* _Data listing_:
Content starts

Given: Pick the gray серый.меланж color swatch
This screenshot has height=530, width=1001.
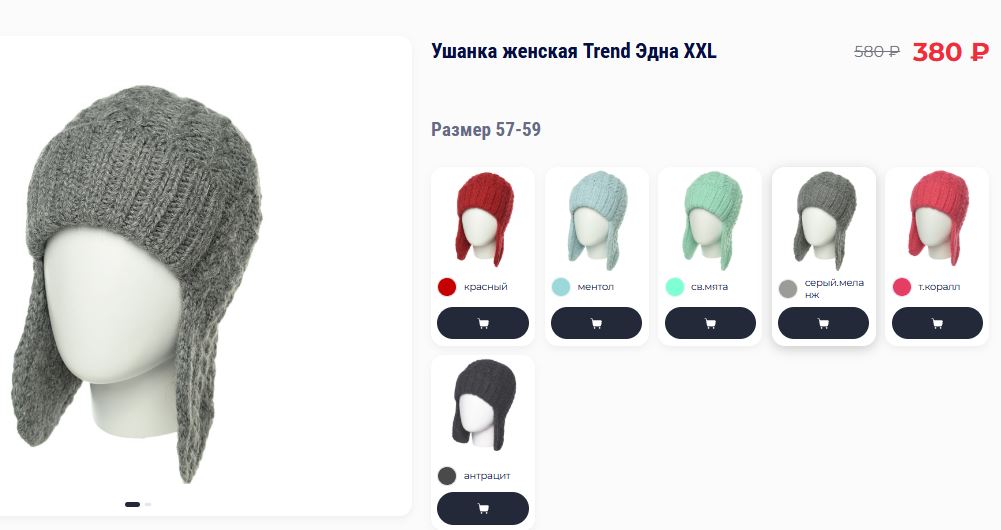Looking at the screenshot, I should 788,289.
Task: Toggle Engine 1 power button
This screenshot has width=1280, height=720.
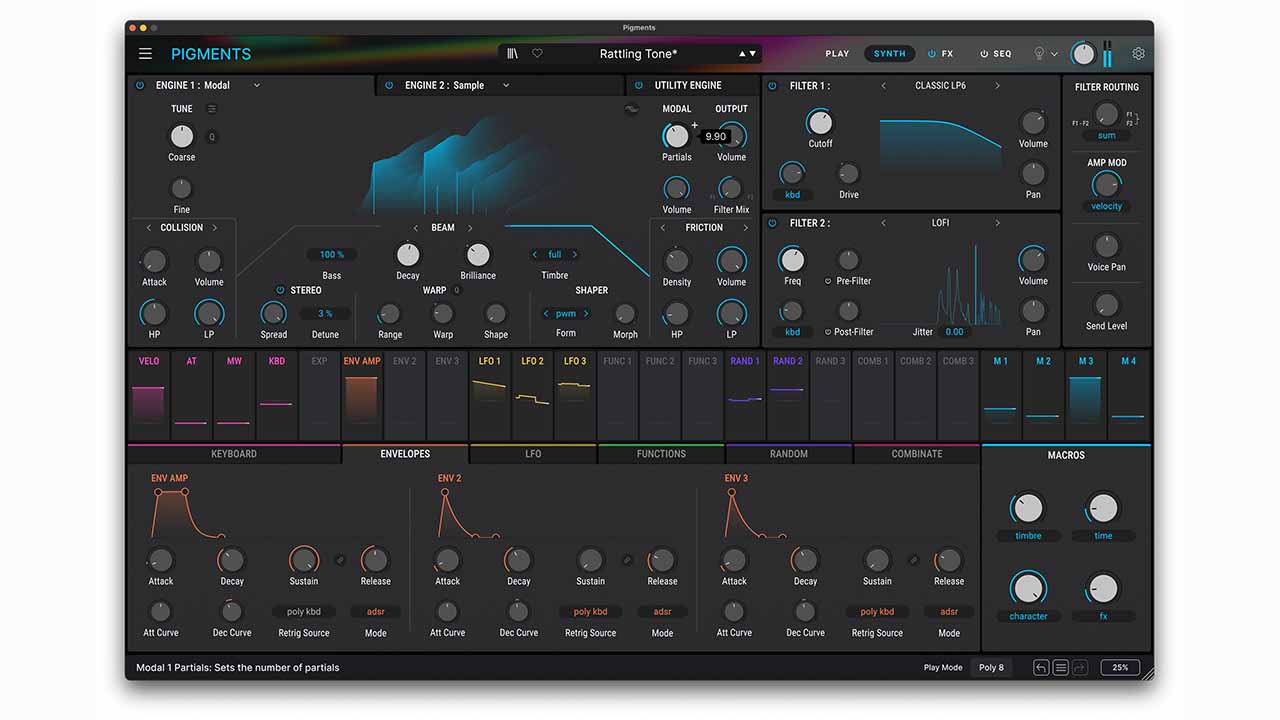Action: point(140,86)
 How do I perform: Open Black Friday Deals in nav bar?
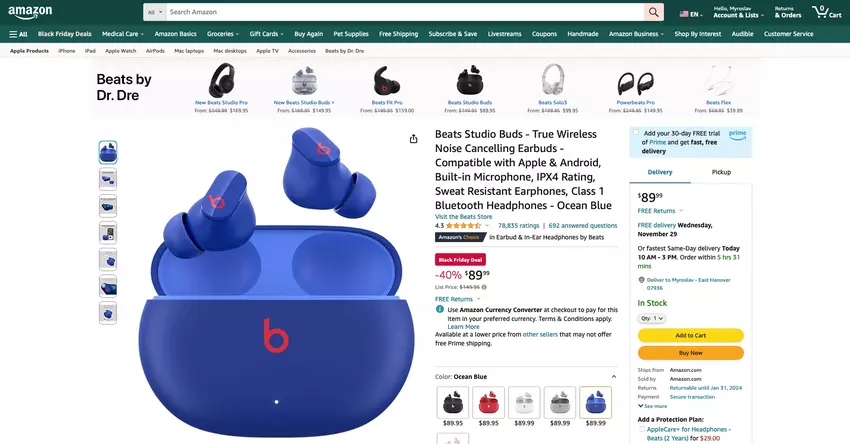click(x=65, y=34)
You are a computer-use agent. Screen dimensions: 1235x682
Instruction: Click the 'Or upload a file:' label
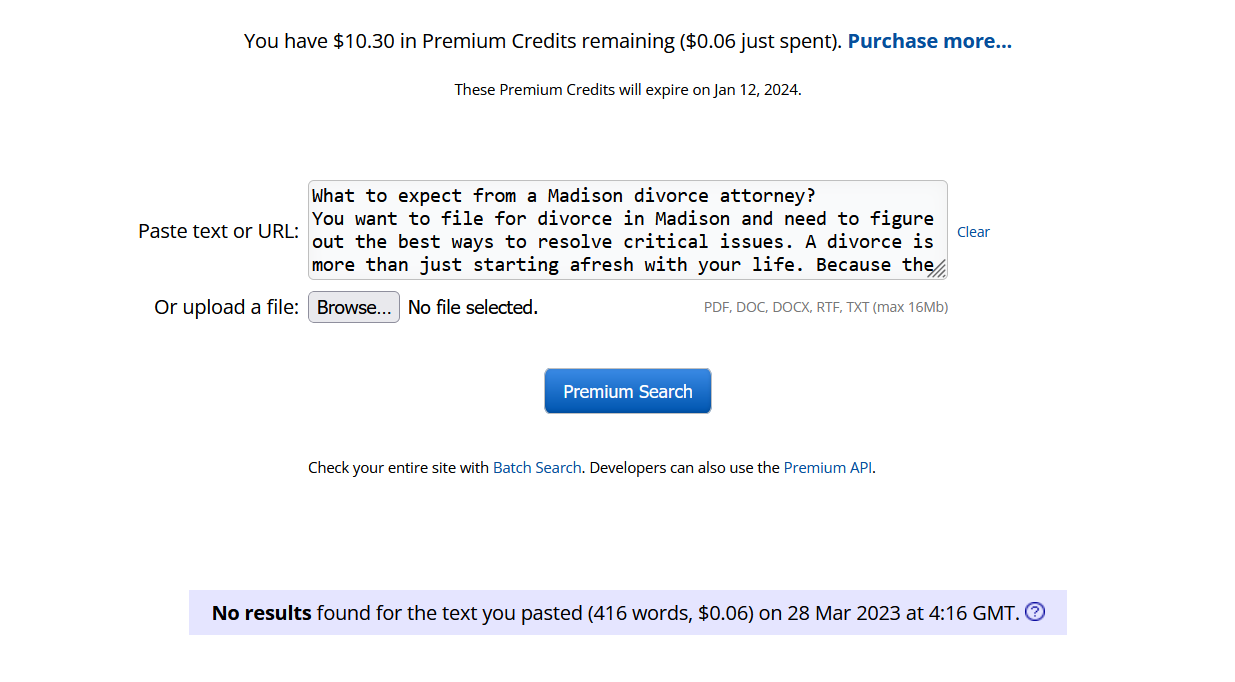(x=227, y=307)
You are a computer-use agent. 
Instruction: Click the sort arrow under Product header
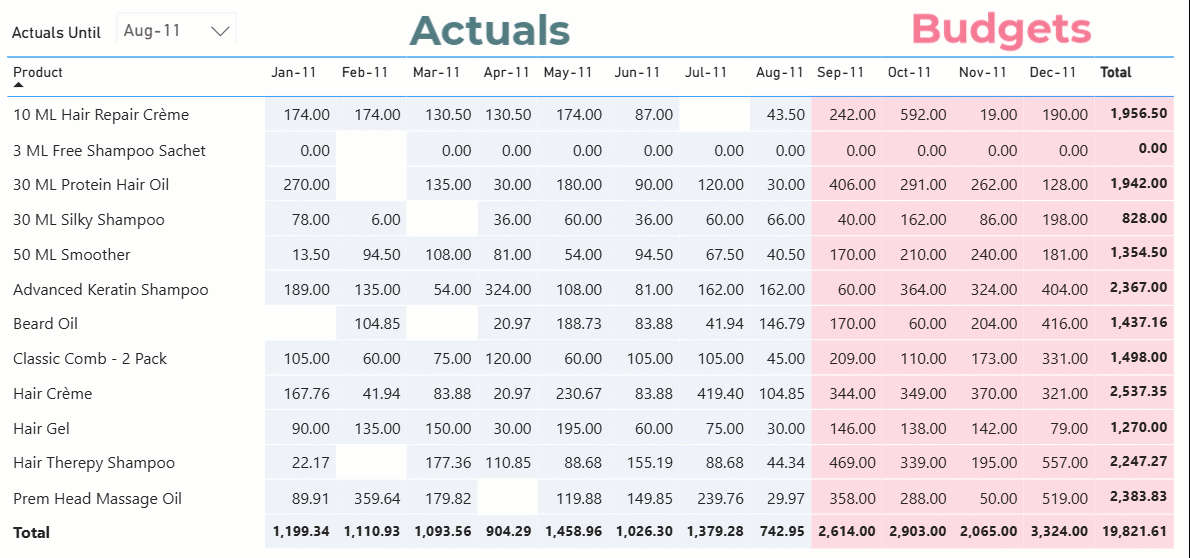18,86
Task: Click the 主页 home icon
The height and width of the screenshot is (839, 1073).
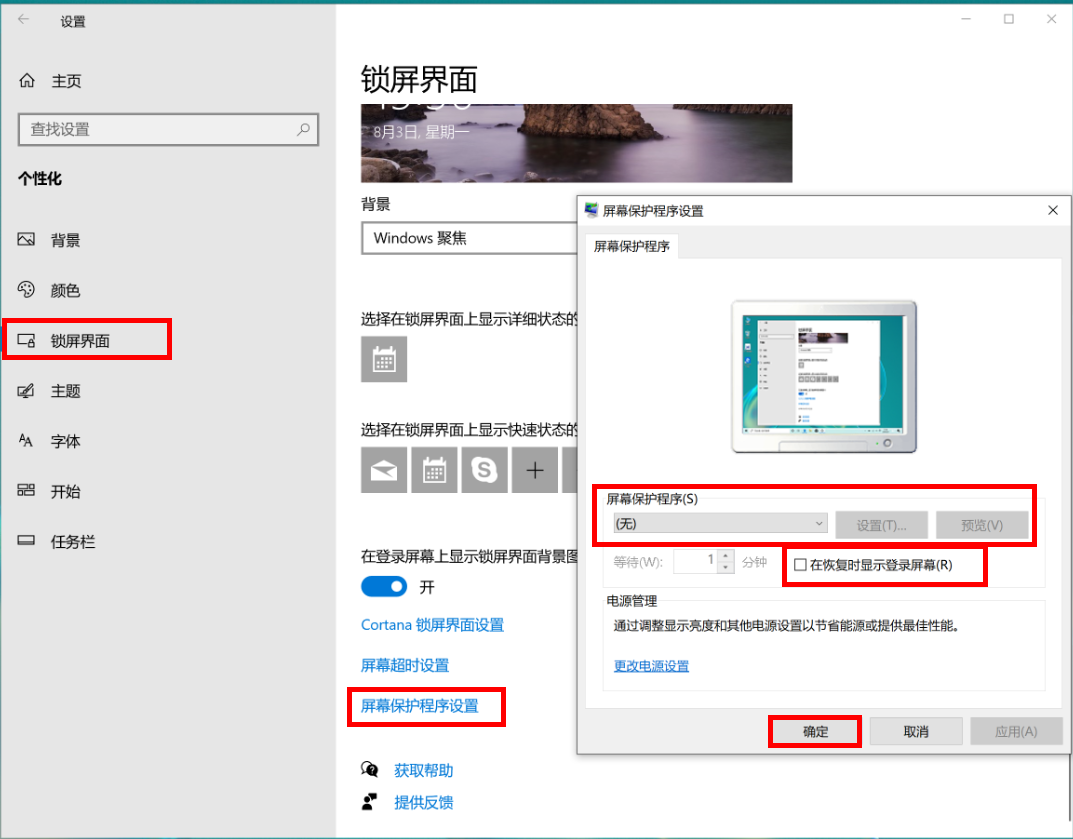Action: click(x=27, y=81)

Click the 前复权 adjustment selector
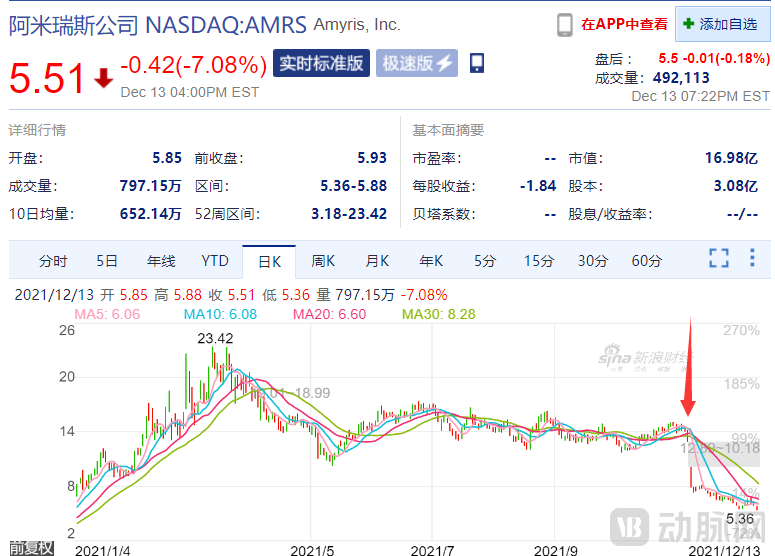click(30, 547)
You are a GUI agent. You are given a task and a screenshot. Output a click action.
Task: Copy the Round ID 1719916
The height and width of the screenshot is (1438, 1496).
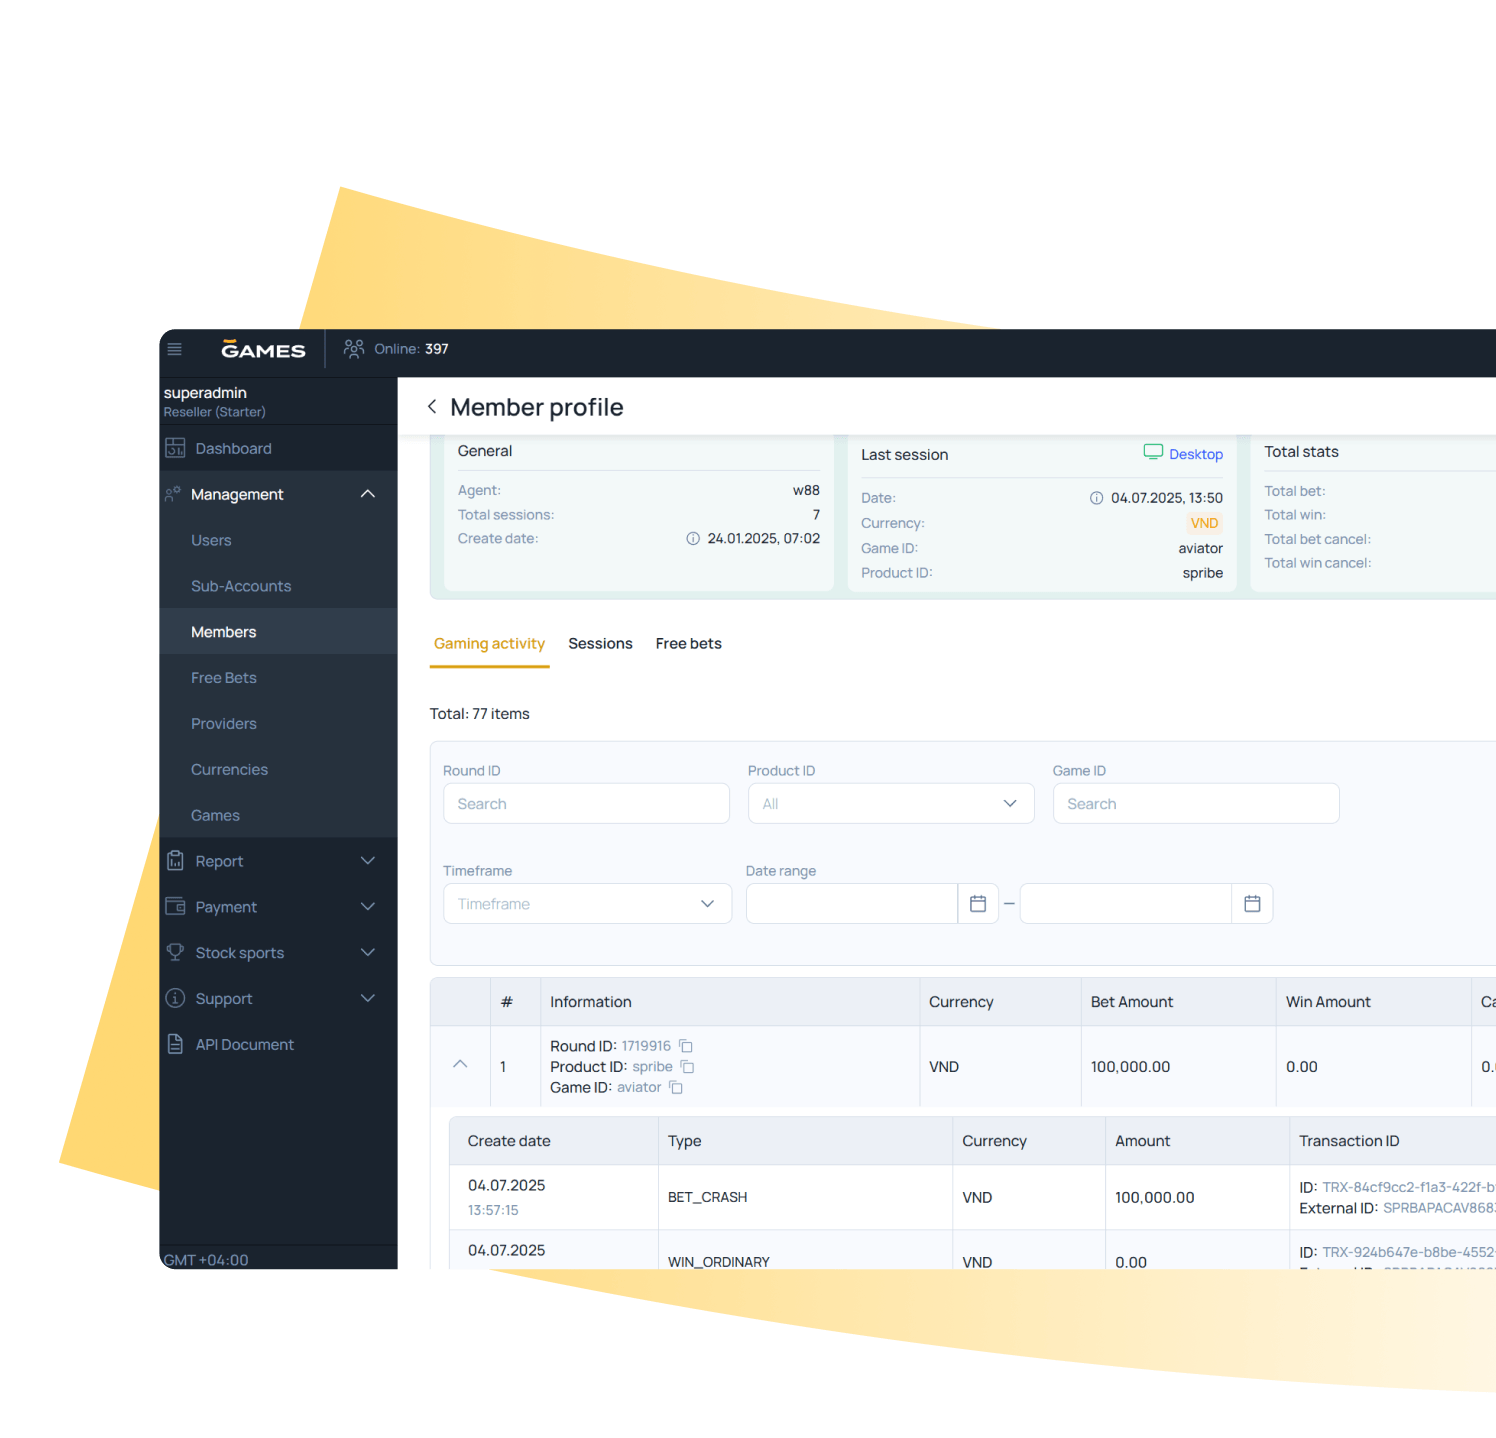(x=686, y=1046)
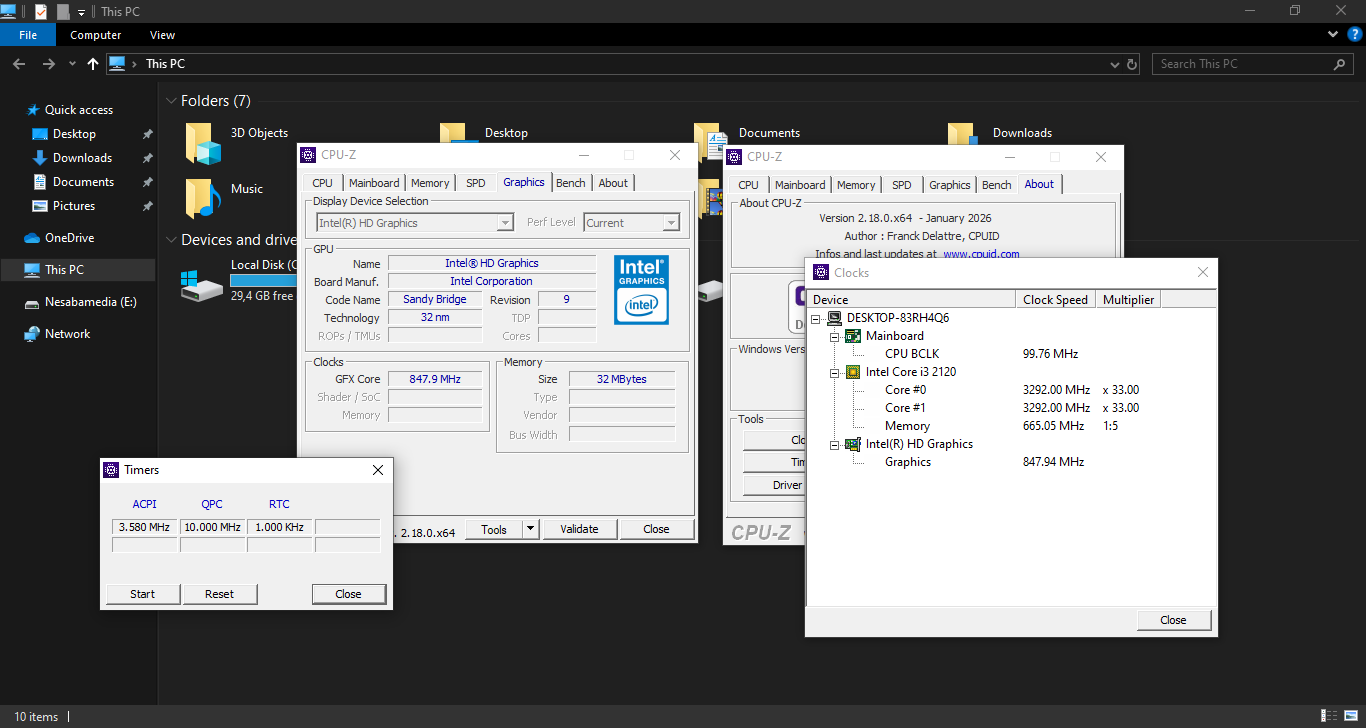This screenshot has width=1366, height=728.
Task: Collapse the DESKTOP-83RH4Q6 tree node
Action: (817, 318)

Content ends

* _What you need to do_: Take each line from the records and copy it unchanged, leaving images out.

* _Problem solution_:
Given: Pick the gray серый.меланж color swatch
This screenshot has height=530, width=1001.
Looking at the screenshot, I should 788,289.
Task: Toggle Engine 1 power button
This screenshot has width=1280, height=720.
Action: point(140,86)
 How do I perform: Open Black Friday Deals in nav bar?
click(x=65, y=34)
You are a computer-use agent. Screen dimensions: 1235x682
Instruction: Click the 'Or upload a file:' label
(x=227, y=307)
You are a computer-use agent. 
Instruction: Click the sort arrow under Product header
18,86
Task: Click the 主页 home icon
The height and width of the screenshot is (839, 1073).
Action: click(x=27, y=81)

Click the 前复权 adjustment selector
click(30, 547)
You are a GUI agent. You are given a task and a screenshot. Output a click action.
Task: Copy the Round ID 1719916
The height and width of the screenshot is (1438, 1496).
(x=686, y=1046)
This screenshot has width=1366, height=728.
Task: Collapse the DESKTOP-83RH4Q6 tree node
Action: (817, 318)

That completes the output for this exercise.